_Ihre Aufgaben_
[a] Nennen Sie bitte alle Bezeichnungen, die der Textauszug für das Przewalski-Pferd verwendet.
[b] Wo sind laut Textauszug inzwischen ganze Herden des Przewalski-Pferds unterwegs?
[c] Prüfen Sie, ob die folgenden Aussagen mit dem Textauszug übereinstimmen: (i) Der Mongolische Wildesel ist vom Aussterben bedroht. (ii) Die Bestände des Przewalski-Pferds gehen zurück. (iii) Allein mongolische Umweltschützer haben das Przewalski-Pferd vor dem Aussterben bewahrt.

_Textauszug_
- - - - -
IPS-Inter Press Service Deutschland GmbH
IPS-Tagesdienst vom 29. Oktober 2013

Mongolei: Khulan-Wildesel droht Gefahr von allen Seiten

von Michelle Tolson


Bild: Harlequeen/© CC BY 2

Der Mongolische Wildesel ist vom Aussterben bedroht
Bild: Harlequeen/© CC BY 2

Südliche Gobi-Region, Mongolei, 29. Oktober (IPS) - Mongolischen und internationalen Umweltschützern ist es dank gemeinsamer Anstrengungen gelungen, das Przewalski-Pferd, auch Tahki oder Asiatisches Wildpferd genannt, vor dem Aussterben zu bewahren. Inzwischen sind ganze Herden in der mongolischen Steppe und der Halbwüste Gobi unterwegs. Während sich ihre Bestände erholen, geht es mit einem anderen wildlebenden Huftier bergab: dem Mongolischen Wildesel oder Khulan.
- - - - -
_Gespeicherte Zeilen_
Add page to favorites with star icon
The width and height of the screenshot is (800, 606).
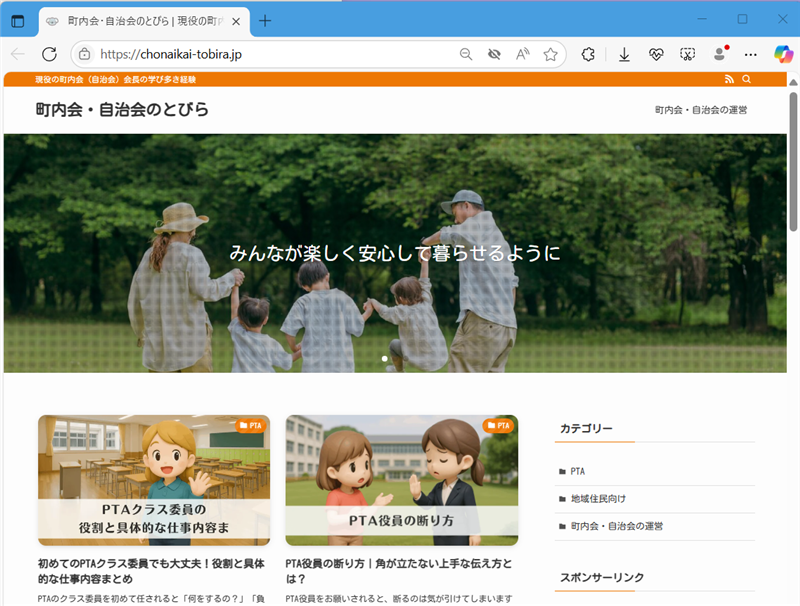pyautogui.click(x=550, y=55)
- - - - -
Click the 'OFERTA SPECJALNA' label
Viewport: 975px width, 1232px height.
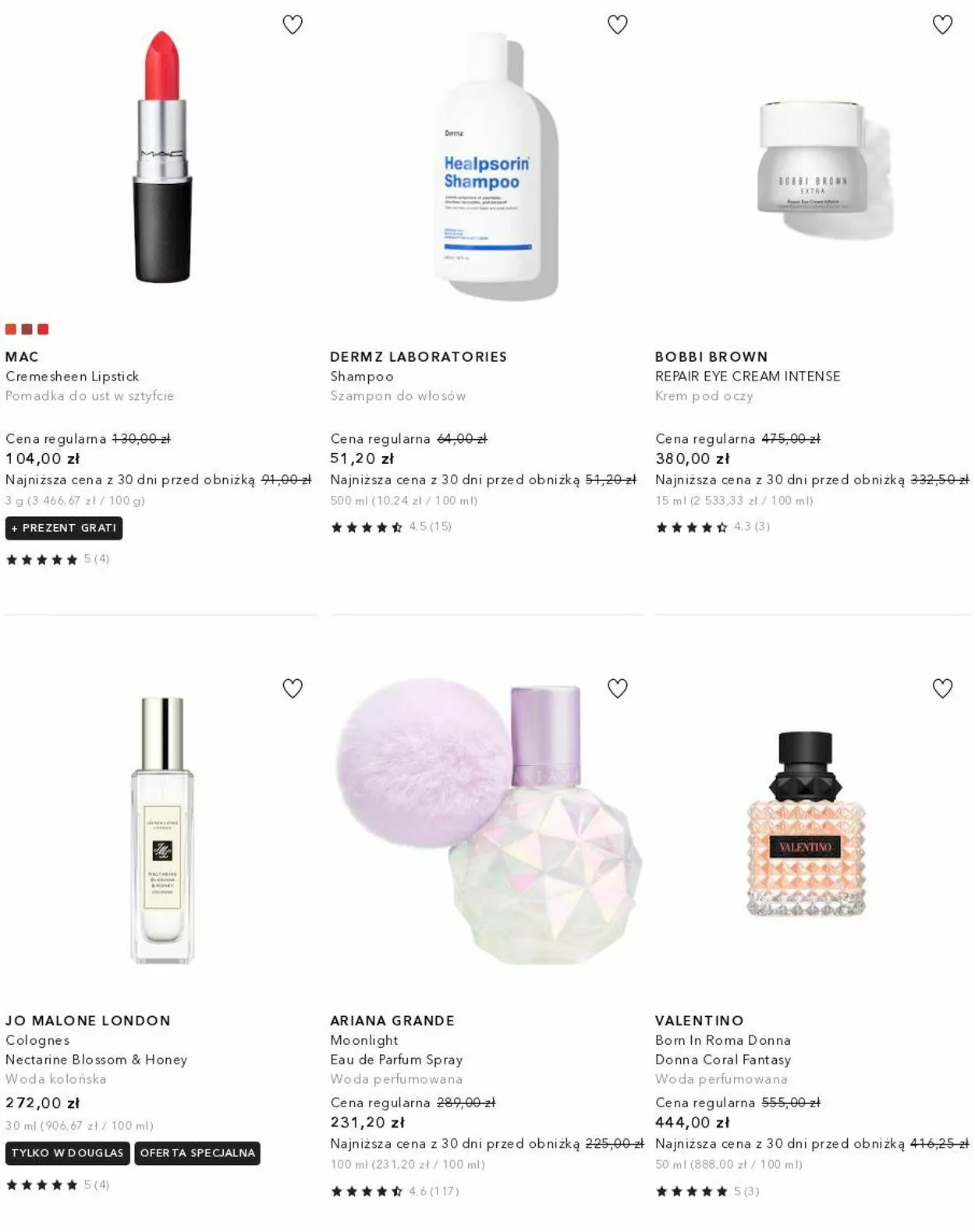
- - - - -
_Vollständige Antworten_
[a]
- Przewalski-Pferd
- Tahki
- Asiatisches Wildpferd

[b] In der mongolischen Steppe und der Halbwüste Gobi.

[c]
(i) Ja: „Der Mongolische Wildesel ist vom Aussterben bedroht“
(ii) Nein: „Während sich ihre Bestände erholen“
(iii) Nein: „Mongolischen und internationalen Umweltschützern ist es dank gemeinsamer Anstrengungen gelungen“